Comparative example 1
The comparison example provides a serum-free culture medium for mesenchymal stem cells, and the formula of the serum-free culture medium is different from that of the serum-free culture medium in example 1 only in that the serum-free culture medium does not contain the DGEA peptide, and other components and concentrations are kept unchanged.
The preparation process is as in example 1.
Evaluation test:
(1) taking out the frozen mesenchymal stem cells of the generation 3, and unfreezing in water bath at 37 ℃;
(2) transferring the cell suspension to a super clean bench, and slowly adding the cell suspension into a prepared centrifuge tube (10 mLDPBS is added in advance); sampling and counting after uniform resuspension;
(3) centrifuging at 1200rpm for 5min, and removing the supernatant;
(4) adding a proper amount of DPBS (platelet-derived growth medium) for resuspension of cells, centrifuging at 1200rpm for 5min, discarding the supernatant, and removing residual FBS;
(5) the culture media of examples 1 to 9 and comparative example 1 were added to the cell suspension to a concentration of 1.0X 10, respectively, according to the counting results6Individual cells/mL;
(6) then, according to a 1.0 × 104Individual cell/cm2Uniformly inoculating the seeds into a 6-hole plate, and arranging 3 parallel holes;
(7) standing at 37 deg.C and 5% CO2Culturing in a cell culture box, and changing the culture solution every day on the 2 nd day. The following evaluation tests were then carried out:
(I) cell morphology observation
The operation method comprises the following steps: the cells cultured to day 1, day 2 and day 3 in each group were inverted respectively to observe the cell morphology of each group under a microscope and to collect images.
As a result, as shown in fig. 1 and 2, it can be seen that: the serum-free culture medium can ensure that cells grow in an adherent manner on the premise of not being coated, and the recombinant human serum albumin and the DGEA peptide are necessary components for the cell to grow in an adherent manner and have a synergistic effect when being used together; when the concentration of the recombinant human serum albumin is too high, the cells have the phenomena of agglomeration, irregular shape and the like, and the subsequent proliferation is influenced.
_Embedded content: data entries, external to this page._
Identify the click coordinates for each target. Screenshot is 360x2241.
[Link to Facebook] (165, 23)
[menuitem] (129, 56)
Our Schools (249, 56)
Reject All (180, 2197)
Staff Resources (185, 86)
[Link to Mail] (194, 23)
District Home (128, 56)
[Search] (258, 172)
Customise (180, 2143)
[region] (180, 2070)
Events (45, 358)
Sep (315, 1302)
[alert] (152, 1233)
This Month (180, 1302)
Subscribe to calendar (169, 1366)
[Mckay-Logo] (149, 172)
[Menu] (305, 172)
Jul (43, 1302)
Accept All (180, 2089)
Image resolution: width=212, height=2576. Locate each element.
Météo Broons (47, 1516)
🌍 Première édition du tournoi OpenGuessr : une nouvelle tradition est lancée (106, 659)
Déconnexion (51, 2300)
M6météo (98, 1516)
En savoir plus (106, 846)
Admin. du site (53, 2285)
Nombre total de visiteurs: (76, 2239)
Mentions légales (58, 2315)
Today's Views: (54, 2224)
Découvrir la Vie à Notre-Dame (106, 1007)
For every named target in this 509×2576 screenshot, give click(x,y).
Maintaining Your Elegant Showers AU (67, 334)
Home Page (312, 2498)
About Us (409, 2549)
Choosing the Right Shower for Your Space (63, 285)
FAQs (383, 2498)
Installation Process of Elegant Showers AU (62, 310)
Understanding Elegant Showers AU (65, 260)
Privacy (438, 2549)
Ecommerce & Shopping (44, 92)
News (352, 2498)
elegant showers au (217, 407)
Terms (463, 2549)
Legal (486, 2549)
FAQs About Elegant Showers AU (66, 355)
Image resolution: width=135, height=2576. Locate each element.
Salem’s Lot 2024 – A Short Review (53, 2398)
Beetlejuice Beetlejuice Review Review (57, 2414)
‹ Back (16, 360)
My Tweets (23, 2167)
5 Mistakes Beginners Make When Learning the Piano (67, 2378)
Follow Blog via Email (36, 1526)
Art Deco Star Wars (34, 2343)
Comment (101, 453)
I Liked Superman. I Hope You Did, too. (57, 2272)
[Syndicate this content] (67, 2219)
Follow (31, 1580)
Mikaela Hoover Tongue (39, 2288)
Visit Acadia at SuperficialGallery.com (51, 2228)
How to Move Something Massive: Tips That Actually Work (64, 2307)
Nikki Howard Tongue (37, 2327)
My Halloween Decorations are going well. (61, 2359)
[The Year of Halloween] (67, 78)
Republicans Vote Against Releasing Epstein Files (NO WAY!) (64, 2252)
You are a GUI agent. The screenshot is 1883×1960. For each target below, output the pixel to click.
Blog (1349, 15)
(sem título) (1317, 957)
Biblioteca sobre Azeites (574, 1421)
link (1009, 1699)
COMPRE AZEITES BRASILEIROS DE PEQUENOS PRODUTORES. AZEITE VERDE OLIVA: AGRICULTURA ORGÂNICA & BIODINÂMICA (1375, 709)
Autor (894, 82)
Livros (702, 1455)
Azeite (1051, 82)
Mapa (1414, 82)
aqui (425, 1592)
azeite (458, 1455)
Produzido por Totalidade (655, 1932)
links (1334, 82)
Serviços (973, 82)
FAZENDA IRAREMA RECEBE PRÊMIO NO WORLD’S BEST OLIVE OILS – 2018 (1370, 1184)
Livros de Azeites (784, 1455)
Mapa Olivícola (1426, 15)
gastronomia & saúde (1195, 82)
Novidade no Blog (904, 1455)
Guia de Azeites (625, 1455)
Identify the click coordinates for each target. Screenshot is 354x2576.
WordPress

(II) measurement of cell adherence coefficient
The operation method comprises the following steps: after each group is cultured for 18h, a small amount of culture medium is extracted, and the number of cells remaining in the culture medium is detected by cell counting, so that the cell amount of successful adherence is obtained.
The results are shown in table 1 (data are presented as relative adherence coefficients, 3 replicates per set of data, expressed as mean ± standard deviation), and it can be seen that: in contrast to the comparative examples, recombinant human serum albumin is an essential component for cell adhesion and has a synergistic effect when used together with DGEA peptides. When the concentration of the recombinant human serum albumin is deficient, the adherence efficiency is reduced. Likewise, DGEA peptides have an important role in cell adhesion. From the adherence coefficient corresponding to each group, the action of the recombinant albumin is dependent on DGEA, and when DGEA is deficient, the adherence action of the recombinant human albumin to cells is weakened. When the concentration of the DGEA and the recombinant albumin is increased to a certain concentration, the adherence effect of the cells is not obviously increased.
TABLE 1
Experimental group Relative adherence coefficient (compared to comparative example)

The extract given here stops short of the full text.